▶ Exercise details
Lay out the stretch of items from the very beginning through the line containing "pyautogui.click(x=120, y=81)" as a numbered list, skipping any blank lines.

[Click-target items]
============================================================

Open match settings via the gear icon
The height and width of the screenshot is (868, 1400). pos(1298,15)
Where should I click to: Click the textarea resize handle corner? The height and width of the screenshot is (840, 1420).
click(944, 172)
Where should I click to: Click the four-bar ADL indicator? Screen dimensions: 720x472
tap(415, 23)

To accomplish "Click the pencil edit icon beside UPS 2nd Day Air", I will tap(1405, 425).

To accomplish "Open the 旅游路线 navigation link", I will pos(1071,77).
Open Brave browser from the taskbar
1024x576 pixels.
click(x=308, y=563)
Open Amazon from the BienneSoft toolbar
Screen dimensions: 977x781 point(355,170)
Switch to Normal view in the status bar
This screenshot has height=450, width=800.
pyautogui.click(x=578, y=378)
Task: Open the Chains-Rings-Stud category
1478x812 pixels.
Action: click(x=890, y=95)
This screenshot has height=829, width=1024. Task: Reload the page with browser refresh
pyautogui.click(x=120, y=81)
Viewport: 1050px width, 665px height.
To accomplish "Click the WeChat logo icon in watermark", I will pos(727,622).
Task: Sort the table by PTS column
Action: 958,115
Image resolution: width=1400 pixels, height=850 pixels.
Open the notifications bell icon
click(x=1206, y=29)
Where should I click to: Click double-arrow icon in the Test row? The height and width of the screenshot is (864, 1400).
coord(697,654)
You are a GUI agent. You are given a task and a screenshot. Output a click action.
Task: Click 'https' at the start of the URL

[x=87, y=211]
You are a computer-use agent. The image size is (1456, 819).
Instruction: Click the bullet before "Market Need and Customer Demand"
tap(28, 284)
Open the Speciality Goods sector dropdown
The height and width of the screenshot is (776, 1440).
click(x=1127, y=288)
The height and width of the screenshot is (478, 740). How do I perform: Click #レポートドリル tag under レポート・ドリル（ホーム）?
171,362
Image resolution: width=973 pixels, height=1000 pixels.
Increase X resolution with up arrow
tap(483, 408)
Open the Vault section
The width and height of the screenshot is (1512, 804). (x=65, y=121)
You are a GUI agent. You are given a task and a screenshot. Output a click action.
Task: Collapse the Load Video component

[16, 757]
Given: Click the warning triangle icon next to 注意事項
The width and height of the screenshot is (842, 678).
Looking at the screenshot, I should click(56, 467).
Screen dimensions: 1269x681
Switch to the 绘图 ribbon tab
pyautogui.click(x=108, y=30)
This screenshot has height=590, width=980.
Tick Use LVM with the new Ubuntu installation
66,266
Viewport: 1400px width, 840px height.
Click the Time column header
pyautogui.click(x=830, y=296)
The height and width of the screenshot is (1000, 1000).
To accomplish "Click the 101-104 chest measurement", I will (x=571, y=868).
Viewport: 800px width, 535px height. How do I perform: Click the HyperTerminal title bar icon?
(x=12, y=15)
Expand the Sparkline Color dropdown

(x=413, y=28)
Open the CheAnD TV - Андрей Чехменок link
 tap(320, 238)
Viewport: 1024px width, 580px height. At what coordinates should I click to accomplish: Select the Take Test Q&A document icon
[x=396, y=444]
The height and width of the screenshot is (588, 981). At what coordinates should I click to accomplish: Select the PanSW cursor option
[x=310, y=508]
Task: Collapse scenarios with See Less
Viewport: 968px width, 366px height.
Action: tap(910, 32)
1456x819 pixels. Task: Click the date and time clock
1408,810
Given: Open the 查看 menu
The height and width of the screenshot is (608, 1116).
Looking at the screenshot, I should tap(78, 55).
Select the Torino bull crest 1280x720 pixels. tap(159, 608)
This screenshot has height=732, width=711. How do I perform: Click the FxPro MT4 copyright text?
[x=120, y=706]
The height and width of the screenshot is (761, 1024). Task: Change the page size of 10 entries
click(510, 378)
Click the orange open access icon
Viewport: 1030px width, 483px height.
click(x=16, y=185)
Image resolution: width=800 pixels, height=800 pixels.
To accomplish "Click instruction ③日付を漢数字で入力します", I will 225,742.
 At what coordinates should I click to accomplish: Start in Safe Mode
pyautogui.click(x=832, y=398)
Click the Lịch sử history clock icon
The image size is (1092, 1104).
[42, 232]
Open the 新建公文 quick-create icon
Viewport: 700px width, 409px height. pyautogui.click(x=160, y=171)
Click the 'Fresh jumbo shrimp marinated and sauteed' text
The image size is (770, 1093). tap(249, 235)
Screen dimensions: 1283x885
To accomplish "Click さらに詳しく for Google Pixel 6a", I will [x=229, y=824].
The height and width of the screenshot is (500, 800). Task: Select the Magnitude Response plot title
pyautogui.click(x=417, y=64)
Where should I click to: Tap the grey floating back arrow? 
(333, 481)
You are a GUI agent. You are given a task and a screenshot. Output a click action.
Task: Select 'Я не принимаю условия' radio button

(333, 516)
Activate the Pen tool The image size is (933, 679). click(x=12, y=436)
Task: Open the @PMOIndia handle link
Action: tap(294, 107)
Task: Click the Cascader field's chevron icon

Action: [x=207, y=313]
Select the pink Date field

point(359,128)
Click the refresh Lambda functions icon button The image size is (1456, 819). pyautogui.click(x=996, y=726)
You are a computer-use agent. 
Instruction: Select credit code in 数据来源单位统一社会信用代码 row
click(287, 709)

============================================================

▶ Written response
1. Open match settings via the gear icon
2. The height and width of the screenshot is (868, 1400). pos(1298,15)
3. Where should I click to: Click the textarea resize handle corner? The height and width of the screenshot is (840, 1420).
4. click(944, 172)
5. Where should I click to: Click the four-bar ADL indicator? Screen dimensions: 720x472
6. tap(415, 23)
7. To accomplish "Click the pencil edit icon beside UPS 2nd Day Air", I will tap(1405, 425).
8. To accomplish "Open the 旅游路线 navigation link", I will pos(1071,77).
9. Open Brave browser from the taskbar
10. 1024x576 pixels.
11. click(x=308, y=563)
12. Open Amazon from the BienneSoft toolbar
13. Screen dimensions: 977x781 point(355,170)
14. Switch to Normal view in the status bar
15. This screenshot has height=450, width=800.
16. pyautogui.click(x=578, y=378)
17. Task: Open the Chains-Rings-Stud category
18. 1478x812 pixels.
19. Action: click(x=890, y=95)
20. This screenshot has height=829, width=1024. Task: Reload the page with browser refresh
21. pyautogui.click(x=120, y=81)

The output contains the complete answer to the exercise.